Настроение Тургенева не изменилось и после того, как он провел летом 1862 г. более двух месяцев на родине. Всё тот же вопрос тревожил Тургенева: как согласуется перестройка русского общества в пореформенный период с потребностями народной жизни? Этот вопрос он ставил и в письме из Спасского от 12 (24) июля 1862 г. к П. В. Анненкову: «Общество наше, легкое, немногочисленное, оторванное от почвы, закружилось, как перо, как пена; теперь оно готово отхлынуть или отлететь за тридевять земель от той точки, где недавно еще вертелось; а совершается ли при этом, хотя неловко, хотя косвенно, действительное развитие народа, этого никто сказать не может. Будем ждать и прислушиваться».

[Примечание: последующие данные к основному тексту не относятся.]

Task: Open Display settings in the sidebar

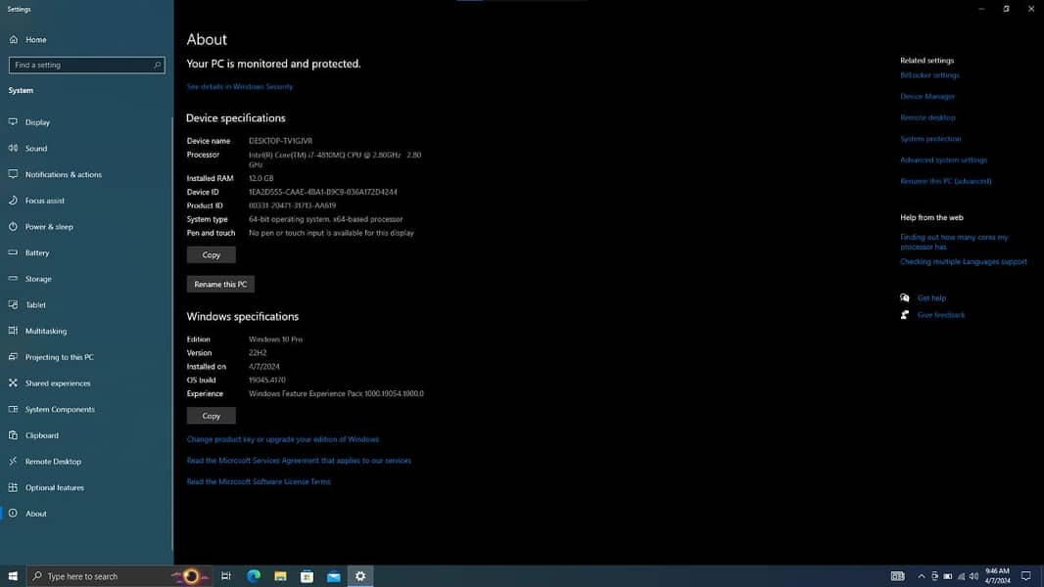Action: pos(37,122)
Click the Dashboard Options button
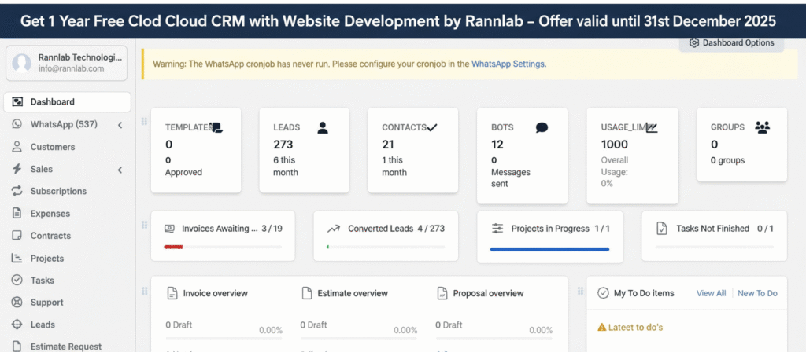The image size is (806, 352). coord(731,43)
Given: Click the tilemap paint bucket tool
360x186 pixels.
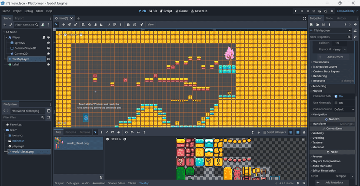Looking at the screenshot, I should point(119,132).
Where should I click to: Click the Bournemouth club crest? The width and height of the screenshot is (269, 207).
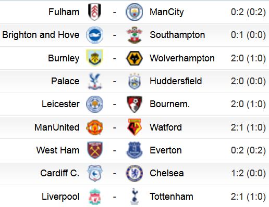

Герцен, как и Тургенев, относился к положению дел на родине критически, но его критика пореформенной России основывалась на других идейно-теоретических принципах. Будучи врагом «мистицизма и абсолютизма», он в то же время, как утверждал Тургенев, «мистически преклонялся перед русским тулупом» (см. письмо Тургенева к Герцену от 27 октября (8 ноября) 1862 г.) и верил в революционизирующее воздействие крестьянской общины. Тургенев считал, что статьи «Колокола» будут способствовать развитию среди молодежи антизападнических настроений и приведут к укреплению веры в исключительность исторического пути России, что затруднит прогрессивное общественное развитие [299]. «… В силу вашей <Герцена и Огарева> душевной боли, вашей усталости, вашей жажды положить свежую крупинку снега на иссохший язык, — писал 27 октября (8 ноября) 1862 г. Тургенев издателю „Колокола“, — вы бьете по всему, что каждому европейцу, а потому и нам, должно быть дорого, по цивилизации, по законности, по самой революции наконец, — и, налив молодые головы вашей еще не перебродившей социально-славянофильской брагой, пускаете их хмельными и отуманенными в мир, где им предстоит споткнуться на первом шаге».

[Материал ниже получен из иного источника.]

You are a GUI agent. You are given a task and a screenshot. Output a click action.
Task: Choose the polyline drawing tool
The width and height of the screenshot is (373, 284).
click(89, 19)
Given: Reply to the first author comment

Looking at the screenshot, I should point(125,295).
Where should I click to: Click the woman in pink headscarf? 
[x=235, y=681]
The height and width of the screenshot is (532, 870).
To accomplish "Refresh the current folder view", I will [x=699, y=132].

Об идейном разброде, царившем в среде русских эмигрантов, писал 18 (30) октября 1865 г. Тургеневу из Женевы и М. В. Авдеев: «… вся эмиграция делится на разные лагери < > нет двух человек, которые бы не расходились совершенно в самых существеннейших вопросах жизни. Герцен здесь не в ходу и считается отсталым» ( Т сб,вып. 1,с. 409).

Следует согласиться с теми исследователями, которые считают, что, изображая Губарева и его окружение, Тургенев стремился показать «хмельные и отуманенные» пропагандой «Колокола» «молодые головы», которые в то же время являются только мнимыми последователями идей Герцена [300].